*About this exercise*:
Set down again exactly the lines of the listing below that fall between the line holding "This screenshot has width=640, height=360." and the line holding "The height and width of the screenshot is (438, 512).", inclusive.

Top of Data shown

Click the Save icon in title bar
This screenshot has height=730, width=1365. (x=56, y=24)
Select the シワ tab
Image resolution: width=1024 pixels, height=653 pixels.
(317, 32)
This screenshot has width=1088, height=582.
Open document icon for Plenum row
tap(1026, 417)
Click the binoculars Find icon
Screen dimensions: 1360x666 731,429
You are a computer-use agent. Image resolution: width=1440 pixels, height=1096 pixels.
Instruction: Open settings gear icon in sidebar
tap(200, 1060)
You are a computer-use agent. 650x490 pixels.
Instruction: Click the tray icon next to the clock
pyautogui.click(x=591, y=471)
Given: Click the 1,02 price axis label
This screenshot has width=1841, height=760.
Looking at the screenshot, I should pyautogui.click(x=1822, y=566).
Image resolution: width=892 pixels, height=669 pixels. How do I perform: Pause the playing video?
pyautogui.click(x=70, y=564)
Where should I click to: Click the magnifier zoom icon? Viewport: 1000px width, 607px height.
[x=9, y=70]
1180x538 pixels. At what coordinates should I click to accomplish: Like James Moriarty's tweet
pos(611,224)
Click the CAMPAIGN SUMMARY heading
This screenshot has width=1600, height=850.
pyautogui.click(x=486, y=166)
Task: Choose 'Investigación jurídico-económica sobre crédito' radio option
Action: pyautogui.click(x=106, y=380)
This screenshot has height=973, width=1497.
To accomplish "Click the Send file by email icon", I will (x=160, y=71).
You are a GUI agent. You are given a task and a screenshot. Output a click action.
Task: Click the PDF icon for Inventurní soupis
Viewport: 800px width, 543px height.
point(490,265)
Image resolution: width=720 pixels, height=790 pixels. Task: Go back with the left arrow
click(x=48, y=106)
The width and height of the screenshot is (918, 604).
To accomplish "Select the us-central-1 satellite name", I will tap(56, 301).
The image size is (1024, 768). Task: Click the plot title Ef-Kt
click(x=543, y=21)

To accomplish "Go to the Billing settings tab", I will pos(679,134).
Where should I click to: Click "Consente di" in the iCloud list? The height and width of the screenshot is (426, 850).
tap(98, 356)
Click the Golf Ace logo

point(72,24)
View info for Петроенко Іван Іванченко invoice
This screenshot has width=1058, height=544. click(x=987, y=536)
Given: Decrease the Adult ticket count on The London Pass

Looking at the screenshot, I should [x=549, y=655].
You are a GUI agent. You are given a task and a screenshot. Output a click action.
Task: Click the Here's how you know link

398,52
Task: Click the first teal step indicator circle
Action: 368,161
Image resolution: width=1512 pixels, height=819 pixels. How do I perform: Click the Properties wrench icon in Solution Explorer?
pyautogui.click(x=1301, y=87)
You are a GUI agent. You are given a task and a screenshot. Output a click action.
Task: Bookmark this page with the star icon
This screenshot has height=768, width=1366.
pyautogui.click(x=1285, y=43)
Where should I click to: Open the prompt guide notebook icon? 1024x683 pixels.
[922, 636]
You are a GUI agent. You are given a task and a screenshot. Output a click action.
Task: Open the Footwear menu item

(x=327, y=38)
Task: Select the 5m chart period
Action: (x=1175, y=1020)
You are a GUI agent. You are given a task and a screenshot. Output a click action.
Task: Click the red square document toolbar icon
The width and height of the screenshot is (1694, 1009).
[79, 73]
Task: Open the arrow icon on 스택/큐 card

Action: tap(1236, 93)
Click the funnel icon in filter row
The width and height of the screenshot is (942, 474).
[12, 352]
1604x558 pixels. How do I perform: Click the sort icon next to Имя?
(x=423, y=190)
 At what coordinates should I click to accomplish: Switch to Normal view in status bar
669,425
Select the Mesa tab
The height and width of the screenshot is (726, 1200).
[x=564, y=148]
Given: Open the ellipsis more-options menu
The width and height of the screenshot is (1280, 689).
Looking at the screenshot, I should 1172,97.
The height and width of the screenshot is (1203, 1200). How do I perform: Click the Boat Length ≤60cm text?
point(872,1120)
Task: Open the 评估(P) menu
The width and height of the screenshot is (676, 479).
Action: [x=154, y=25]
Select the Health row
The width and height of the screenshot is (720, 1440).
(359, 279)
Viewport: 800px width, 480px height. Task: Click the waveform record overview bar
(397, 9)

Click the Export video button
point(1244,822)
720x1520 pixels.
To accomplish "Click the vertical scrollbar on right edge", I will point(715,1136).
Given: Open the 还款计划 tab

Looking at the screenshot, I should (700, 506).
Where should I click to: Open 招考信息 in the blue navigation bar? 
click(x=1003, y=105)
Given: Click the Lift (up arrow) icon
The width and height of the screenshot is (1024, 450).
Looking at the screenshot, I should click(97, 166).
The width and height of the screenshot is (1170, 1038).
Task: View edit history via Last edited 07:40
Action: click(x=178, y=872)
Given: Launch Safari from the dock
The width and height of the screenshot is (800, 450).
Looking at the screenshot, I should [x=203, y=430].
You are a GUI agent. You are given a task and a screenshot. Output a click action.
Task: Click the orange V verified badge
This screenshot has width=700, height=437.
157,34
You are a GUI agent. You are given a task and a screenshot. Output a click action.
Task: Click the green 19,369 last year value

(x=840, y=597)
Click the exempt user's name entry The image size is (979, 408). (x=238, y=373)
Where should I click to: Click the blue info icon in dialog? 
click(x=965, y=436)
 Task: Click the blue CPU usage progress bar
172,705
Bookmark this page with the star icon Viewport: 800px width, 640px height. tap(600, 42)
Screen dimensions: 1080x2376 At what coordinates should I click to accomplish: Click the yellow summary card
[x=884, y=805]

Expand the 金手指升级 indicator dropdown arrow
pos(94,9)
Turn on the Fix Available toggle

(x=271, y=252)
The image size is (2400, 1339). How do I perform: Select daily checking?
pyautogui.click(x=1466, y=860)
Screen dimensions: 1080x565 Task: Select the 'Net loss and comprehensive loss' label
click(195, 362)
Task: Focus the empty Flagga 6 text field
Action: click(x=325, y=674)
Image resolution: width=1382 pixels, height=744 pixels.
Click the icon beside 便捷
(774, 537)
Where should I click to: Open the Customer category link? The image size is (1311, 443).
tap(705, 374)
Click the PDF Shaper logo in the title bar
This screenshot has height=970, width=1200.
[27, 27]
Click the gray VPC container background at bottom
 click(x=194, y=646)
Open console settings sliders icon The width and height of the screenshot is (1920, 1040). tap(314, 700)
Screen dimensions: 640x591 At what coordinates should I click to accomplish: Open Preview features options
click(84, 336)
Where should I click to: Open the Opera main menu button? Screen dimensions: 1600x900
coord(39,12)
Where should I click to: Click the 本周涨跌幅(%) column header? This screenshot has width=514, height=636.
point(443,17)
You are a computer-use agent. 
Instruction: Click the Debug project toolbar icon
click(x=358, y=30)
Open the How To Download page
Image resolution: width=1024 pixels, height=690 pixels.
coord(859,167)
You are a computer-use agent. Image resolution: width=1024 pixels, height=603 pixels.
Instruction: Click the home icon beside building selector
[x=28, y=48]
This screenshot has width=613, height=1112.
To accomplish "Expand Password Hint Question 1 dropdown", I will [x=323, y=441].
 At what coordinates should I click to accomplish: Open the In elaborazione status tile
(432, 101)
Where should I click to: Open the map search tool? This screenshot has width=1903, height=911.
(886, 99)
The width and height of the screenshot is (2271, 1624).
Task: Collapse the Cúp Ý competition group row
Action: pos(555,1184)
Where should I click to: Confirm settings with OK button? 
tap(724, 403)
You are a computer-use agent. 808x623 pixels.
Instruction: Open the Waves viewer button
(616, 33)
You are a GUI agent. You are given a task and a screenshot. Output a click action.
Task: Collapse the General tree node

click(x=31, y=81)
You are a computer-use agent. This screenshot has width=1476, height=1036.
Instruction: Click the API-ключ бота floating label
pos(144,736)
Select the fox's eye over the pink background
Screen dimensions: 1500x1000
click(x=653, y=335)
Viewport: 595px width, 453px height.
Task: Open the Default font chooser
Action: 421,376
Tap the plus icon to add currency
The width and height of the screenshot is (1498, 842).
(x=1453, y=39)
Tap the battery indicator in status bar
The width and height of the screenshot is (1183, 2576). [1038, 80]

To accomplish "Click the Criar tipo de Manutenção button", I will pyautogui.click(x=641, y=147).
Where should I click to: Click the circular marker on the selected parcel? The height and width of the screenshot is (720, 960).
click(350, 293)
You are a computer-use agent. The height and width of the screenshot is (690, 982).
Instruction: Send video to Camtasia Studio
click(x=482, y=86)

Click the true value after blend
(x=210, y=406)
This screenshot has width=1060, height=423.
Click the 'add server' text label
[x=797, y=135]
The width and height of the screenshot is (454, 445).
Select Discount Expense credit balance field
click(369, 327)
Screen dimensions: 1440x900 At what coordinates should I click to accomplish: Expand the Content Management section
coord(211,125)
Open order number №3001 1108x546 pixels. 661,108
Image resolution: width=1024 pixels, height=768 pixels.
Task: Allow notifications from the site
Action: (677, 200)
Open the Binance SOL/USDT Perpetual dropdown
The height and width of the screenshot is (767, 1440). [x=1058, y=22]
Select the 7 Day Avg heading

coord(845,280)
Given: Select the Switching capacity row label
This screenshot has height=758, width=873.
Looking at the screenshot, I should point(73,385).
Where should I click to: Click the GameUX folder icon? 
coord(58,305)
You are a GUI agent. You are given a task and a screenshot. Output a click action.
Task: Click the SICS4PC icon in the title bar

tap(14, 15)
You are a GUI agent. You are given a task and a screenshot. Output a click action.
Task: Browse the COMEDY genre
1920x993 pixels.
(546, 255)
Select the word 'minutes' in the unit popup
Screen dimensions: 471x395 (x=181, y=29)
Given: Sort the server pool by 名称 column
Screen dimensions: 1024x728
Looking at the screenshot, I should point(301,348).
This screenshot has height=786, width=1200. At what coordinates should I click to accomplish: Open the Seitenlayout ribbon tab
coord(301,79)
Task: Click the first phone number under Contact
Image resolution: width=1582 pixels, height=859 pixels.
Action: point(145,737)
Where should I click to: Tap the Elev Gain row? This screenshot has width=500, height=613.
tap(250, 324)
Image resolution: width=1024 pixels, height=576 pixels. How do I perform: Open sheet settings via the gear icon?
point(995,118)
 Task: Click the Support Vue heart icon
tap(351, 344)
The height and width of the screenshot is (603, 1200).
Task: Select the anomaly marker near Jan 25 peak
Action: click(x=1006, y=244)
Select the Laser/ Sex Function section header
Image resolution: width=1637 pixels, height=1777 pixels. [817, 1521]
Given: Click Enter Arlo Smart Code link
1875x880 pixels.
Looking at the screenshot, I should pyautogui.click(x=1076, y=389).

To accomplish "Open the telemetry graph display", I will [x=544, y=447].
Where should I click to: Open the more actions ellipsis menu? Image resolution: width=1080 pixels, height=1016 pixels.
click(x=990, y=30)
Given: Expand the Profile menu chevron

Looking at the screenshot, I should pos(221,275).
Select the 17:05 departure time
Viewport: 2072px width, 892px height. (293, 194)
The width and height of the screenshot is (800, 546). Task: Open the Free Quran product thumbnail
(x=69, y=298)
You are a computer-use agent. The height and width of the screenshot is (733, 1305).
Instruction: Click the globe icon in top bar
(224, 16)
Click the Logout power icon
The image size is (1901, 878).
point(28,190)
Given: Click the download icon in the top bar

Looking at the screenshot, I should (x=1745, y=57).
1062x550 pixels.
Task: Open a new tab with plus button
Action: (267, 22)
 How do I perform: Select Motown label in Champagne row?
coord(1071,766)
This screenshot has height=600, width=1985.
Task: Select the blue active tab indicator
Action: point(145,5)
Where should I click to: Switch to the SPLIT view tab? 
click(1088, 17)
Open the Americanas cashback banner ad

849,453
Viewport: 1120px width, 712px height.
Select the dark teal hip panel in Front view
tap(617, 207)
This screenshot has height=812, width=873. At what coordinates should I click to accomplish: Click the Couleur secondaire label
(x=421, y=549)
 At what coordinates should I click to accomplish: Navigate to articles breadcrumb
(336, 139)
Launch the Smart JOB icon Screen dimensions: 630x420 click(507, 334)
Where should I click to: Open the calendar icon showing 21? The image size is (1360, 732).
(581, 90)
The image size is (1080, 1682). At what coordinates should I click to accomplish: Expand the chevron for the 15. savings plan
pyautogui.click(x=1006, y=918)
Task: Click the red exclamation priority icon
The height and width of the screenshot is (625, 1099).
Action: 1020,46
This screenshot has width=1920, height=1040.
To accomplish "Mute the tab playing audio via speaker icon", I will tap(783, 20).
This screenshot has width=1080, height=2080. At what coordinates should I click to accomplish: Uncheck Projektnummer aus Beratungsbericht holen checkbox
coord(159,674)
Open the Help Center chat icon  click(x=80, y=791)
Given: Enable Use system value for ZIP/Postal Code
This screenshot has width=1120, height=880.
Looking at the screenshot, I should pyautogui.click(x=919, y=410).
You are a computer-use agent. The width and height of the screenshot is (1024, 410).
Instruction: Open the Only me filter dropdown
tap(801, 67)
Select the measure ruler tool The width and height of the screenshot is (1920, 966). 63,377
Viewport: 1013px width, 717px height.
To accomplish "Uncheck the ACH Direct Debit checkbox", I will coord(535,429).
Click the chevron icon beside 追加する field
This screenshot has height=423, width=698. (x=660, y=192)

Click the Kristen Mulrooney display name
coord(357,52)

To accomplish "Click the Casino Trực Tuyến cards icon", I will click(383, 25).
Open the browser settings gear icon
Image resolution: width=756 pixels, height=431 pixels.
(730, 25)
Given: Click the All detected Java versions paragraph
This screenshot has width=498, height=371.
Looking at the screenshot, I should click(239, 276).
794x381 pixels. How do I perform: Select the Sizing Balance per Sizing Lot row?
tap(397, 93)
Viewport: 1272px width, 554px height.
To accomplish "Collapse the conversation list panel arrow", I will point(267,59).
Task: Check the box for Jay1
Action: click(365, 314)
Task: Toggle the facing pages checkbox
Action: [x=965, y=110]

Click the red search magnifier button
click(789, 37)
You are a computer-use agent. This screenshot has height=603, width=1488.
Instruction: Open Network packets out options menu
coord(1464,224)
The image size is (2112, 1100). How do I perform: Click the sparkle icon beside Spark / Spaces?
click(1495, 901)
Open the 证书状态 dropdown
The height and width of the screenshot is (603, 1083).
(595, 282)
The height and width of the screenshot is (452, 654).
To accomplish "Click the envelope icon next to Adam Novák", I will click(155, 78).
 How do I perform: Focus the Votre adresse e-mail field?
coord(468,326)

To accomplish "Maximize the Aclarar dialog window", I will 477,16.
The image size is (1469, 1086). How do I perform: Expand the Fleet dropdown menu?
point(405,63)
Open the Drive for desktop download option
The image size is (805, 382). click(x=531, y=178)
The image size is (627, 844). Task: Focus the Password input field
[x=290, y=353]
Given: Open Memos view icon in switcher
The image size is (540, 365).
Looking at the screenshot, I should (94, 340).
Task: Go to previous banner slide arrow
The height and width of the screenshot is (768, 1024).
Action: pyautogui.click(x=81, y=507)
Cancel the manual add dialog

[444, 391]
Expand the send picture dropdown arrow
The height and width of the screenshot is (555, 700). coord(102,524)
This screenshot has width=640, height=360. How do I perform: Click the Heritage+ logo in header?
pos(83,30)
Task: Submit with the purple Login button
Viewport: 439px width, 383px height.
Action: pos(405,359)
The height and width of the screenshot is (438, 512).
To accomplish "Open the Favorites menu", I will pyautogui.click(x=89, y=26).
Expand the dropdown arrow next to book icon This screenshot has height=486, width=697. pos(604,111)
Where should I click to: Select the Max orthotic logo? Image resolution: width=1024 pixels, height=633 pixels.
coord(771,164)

Bottom of Data shown

*Exercise solution*:
This screenshot has width=640, height=360. How do I perform: Click the Heritage+ logo in header?
pos(83,30)
Task: Submit with the purple Login button
Viewport: 439px width, 383px height.
Action: pos(405,359)
The height and width of the screenshot is (438, 512).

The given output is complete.